-------- Source information --------

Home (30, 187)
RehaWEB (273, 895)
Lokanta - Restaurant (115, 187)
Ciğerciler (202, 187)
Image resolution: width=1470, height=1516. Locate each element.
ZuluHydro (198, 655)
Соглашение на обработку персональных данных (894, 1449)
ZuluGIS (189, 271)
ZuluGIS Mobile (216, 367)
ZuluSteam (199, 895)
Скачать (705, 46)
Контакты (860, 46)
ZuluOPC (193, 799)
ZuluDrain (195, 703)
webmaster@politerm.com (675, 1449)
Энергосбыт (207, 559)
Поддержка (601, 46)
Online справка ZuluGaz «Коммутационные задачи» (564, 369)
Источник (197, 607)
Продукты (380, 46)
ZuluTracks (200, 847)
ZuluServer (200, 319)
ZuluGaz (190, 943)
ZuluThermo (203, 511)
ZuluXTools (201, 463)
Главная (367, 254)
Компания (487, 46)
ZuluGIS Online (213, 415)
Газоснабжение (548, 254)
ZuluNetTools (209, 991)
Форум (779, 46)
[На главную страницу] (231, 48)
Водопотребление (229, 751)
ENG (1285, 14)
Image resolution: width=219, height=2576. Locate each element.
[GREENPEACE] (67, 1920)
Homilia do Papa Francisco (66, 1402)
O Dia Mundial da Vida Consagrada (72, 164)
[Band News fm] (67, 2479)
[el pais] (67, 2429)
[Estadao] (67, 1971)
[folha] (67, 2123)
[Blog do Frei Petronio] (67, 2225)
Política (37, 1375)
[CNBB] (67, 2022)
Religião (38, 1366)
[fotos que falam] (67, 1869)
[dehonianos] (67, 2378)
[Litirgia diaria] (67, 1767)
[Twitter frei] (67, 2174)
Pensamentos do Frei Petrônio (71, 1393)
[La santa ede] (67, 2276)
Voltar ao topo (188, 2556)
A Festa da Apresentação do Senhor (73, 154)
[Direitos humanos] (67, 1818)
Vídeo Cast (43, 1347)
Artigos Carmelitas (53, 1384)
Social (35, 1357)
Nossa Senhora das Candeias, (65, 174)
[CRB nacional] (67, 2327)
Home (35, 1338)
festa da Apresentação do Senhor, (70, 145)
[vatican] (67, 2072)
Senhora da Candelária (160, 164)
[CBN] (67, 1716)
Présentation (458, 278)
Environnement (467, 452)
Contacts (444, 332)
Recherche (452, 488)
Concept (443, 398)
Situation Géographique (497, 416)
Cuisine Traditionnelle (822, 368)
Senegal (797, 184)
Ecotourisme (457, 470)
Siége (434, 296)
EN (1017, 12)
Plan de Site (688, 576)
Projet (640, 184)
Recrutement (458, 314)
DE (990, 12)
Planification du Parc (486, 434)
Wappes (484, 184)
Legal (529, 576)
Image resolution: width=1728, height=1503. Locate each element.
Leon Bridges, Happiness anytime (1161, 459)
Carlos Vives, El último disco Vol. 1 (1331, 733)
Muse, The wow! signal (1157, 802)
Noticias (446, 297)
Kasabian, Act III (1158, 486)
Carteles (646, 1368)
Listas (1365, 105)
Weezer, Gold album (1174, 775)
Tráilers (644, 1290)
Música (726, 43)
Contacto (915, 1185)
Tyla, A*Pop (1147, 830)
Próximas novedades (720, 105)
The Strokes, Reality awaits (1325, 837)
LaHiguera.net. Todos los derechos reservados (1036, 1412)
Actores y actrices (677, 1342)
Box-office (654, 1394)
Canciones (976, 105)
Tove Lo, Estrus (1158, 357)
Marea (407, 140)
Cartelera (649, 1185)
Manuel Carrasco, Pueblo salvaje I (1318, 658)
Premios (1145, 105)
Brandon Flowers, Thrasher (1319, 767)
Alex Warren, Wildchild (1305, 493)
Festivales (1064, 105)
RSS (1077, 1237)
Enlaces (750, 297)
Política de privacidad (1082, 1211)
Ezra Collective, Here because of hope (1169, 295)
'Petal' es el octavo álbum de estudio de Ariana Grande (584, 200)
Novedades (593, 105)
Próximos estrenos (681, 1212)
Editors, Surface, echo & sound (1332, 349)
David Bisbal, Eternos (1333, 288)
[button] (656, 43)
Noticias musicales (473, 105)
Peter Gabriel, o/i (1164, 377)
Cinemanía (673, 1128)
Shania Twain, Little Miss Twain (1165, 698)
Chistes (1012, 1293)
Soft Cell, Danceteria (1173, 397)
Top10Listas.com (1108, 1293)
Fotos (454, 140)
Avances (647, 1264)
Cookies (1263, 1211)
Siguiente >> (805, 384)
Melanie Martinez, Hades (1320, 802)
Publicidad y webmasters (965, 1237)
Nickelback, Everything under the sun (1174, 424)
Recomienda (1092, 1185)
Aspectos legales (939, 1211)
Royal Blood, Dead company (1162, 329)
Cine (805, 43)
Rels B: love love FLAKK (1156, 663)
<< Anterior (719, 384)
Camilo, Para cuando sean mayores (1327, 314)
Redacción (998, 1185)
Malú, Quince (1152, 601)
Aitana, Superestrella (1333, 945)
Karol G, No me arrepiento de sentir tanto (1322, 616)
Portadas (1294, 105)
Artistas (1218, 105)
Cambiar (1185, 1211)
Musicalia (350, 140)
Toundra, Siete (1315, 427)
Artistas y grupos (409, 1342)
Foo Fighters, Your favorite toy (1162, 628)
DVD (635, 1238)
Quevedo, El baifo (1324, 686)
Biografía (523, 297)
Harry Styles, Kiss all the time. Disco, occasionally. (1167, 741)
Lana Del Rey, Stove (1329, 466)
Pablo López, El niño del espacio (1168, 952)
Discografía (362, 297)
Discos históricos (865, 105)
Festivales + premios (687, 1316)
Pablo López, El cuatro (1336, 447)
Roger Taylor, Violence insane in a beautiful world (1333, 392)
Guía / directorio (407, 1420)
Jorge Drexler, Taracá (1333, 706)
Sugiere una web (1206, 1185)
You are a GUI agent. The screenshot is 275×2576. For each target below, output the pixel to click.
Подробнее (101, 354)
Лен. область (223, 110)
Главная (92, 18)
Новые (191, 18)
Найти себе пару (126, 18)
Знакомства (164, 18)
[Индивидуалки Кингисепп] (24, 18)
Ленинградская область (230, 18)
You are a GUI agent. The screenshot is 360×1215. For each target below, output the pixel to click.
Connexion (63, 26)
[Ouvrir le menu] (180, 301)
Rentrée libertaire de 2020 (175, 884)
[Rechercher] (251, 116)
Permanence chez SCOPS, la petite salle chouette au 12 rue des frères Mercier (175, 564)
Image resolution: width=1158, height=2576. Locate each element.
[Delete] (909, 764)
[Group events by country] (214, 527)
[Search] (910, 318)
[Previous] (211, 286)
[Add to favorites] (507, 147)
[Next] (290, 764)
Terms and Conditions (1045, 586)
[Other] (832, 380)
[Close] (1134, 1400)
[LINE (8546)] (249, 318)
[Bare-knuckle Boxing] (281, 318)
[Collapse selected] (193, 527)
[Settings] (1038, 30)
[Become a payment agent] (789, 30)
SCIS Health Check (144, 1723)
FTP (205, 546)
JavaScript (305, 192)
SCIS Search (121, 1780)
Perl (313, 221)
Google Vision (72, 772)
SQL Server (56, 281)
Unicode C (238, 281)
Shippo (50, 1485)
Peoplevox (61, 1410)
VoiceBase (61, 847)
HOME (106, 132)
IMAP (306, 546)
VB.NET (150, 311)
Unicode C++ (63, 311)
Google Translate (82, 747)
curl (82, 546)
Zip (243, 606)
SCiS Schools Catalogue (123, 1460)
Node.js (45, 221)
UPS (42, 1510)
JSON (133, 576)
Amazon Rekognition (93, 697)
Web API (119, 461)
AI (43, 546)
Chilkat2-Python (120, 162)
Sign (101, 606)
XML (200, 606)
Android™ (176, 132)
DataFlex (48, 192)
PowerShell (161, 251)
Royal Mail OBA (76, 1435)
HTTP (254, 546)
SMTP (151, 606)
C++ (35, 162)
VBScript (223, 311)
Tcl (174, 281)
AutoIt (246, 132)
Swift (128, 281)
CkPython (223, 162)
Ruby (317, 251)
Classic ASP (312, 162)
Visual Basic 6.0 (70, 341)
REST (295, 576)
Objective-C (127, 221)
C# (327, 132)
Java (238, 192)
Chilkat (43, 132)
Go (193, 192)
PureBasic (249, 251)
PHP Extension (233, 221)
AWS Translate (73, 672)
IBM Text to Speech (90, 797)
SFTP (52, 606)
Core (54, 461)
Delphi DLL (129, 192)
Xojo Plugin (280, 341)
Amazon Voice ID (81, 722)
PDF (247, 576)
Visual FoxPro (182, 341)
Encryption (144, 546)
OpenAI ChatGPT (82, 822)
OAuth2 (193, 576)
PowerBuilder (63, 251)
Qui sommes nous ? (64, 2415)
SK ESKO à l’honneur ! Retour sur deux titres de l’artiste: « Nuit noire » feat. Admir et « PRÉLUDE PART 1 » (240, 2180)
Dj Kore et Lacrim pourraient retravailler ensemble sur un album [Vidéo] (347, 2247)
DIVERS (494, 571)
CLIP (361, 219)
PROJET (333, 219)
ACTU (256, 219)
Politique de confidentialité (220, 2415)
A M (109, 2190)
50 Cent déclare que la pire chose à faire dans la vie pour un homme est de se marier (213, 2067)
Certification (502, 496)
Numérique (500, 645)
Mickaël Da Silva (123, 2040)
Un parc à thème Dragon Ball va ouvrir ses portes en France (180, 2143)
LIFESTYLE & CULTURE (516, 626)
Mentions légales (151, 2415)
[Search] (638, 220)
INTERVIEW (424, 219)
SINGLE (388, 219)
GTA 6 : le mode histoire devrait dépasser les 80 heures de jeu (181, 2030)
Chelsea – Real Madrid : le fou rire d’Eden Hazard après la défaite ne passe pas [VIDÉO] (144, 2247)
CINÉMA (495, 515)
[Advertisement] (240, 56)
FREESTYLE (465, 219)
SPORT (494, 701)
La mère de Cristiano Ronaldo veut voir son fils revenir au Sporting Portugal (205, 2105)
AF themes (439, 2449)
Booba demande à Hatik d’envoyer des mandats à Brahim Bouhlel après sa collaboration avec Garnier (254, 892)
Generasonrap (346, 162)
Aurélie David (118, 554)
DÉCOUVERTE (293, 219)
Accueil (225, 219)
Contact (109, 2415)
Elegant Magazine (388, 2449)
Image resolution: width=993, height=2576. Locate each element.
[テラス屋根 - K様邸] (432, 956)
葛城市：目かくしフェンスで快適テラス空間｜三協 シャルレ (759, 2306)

--------

- Action item
Every line of the material that holds "agent" should be copied out as the answer.

- Solution below
You are a GUI agent. The screenshot is 275×2576. For each target below, output the pixel to click.
You are a GUI agent. The screenshot is 360×1215. For each target below, output the pixel to click.
[Become a payment agent] (789, 30)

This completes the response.